### TASK
Copy each of the following items word for word.

[begin INPUT RECORDS]

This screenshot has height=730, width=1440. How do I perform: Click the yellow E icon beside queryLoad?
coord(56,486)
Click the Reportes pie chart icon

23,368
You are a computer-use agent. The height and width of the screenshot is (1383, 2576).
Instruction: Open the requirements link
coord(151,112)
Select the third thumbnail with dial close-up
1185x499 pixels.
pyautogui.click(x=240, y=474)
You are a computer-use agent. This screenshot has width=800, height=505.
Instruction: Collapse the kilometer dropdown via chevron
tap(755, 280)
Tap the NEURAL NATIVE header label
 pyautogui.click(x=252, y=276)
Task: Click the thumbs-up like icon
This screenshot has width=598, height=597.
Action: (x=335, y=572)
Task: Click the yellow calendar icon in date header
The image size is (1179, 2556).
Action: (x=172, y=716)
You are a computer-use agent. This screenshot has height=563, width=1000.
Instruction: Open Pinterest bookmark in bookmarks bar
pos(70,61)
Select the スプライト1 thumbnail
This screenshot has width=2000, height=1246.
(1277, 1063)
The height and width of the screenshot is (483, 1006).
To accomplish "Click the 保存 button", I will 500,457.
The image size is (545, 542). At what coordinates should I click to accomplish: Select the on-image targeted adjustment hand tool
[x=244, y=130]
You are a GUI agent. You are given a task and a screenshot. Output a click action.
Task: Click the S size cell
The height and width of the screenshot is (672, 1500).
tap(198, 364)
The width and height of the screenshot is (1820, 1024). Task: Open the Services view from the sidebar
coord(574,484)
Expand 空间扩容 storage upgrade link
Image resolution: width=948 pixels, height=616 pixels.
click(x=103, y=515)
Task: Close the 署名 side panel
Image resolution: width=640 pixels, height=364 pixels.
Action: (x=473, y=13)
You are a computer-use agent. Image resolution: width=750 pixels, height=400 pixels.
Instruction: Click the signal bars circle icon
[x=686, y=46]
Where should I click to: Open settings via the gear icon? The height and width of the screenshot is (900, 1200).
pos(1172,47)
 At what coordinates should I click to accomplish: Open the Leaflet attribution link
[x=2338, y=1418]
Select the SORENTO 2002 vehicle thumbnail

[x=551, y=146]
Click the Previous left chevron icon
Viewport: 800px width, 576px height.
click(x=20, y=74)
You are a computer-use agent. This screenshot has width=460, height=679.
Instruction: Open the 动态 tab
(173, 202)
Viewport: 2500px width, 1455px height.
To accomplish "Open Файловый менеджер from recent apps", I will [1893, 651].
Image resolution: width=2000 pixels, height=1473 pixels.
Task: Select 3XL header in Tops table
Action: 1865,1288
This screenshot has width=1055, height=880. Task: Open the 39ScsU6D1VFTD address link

[end INPUT RECORDS]

### SOLUTION
This screenshot has height=730, width=1440. How do I perform: Click the yellow E icon beside queryLoad?
coord(56,486)
Click the Reportes pie chart icon

23,368
You are a computer-use agent. The height and width of the screenshot is (1383, 2576).
Instruction: Open the requirements link
coord(151,112)
Select the third thumbnail with dial close-up
1185x499 pixels.
pyautogui.click(x=240, y=474)
You are a computer-use agent. This screenshot has width=800, height=505.
Instruction: Collapse the kilometer dropdown via chevron
tap(755, 280)
Tap the NEURAL NATIVE header label
 pyautogui.click(x=252, y=276)
Task: Click the thumbs-up like icon
This screenshot has width=598, height=597.
Action: (x=335, y=572)
Task: Click the yellow calendar icon in date header
The image size is (1179, 2556).
Action: (x=172, y=716)
You are a computer-use agent. This screenshot has height=563, width=1000.
Instruction: Open Pinterest bookmark in bookmarks bar
pos(70,61)
Select the スプライト1 thumbnail
This screenshot has width=2000, height=1246.
(1277, 1063)
The height and width of the screenshot is (483, 1006).
To accomplish "Click the 保存 button", I will 500,457.
The image size is (545, 542). At what coordinates should I click to accomplish: Select the on-image targeted adjustment hand tool
[x=244, y=130]
You are a GUI agent. You are given a task and a screenshot. Output a click action.
Task: Click the S size cell
The height and width of the screenshot is (672, 1500).
tap(198, 364)
The width and height of the screenshot is (1820, 1024). Task: Open the Services view from the sidebar
coord(574,484)
Expand 空间扩容 storage upgrade link
Image resolution: width=948 pixels, height=616 pixels.
click(x=103, y=515)
Task: Close the 署名 side panel
Image resolution: width=640 pixels, height=364 pixels.
Action: (x=473, y=13)
You are a computer-use agent. Image resolution: width=750 pixels, height=400 pixels.
Instruction: Click the signal bars circle icon
[x=686, y=46]
Where should I click to: Open settings via the gear icon? The height and width of the screenshot is (900, 1200).
pos(1172,47)
 At what coordinates should I click to accomplish: Open the Leaflet attribution link
[x=2338, y=1418]
Select the SORENTO 2002 vehicle thumbnail

[x=551, y=146]
Click the Previous left chevron icon
Viewport: 800px width, 576px height.
click(x=20, y=74)
You are a computer-use agent. This screenshot has width=460, height=679.
Instruction: Open the 动态 tab
(173, 202)
Viewport: 2500px width, 1455px height.
To accomplish "Open Файловый менеджер from recent apps", I will [1893, 651].
Image resolution: width=2000 pixels, height=1473 pixels.
Task: Select 3XL header in Tops table
Action: 1865,1288
This screenshot has width=1055, height=880. Task: Open the 39ScsU6D1VFTD address link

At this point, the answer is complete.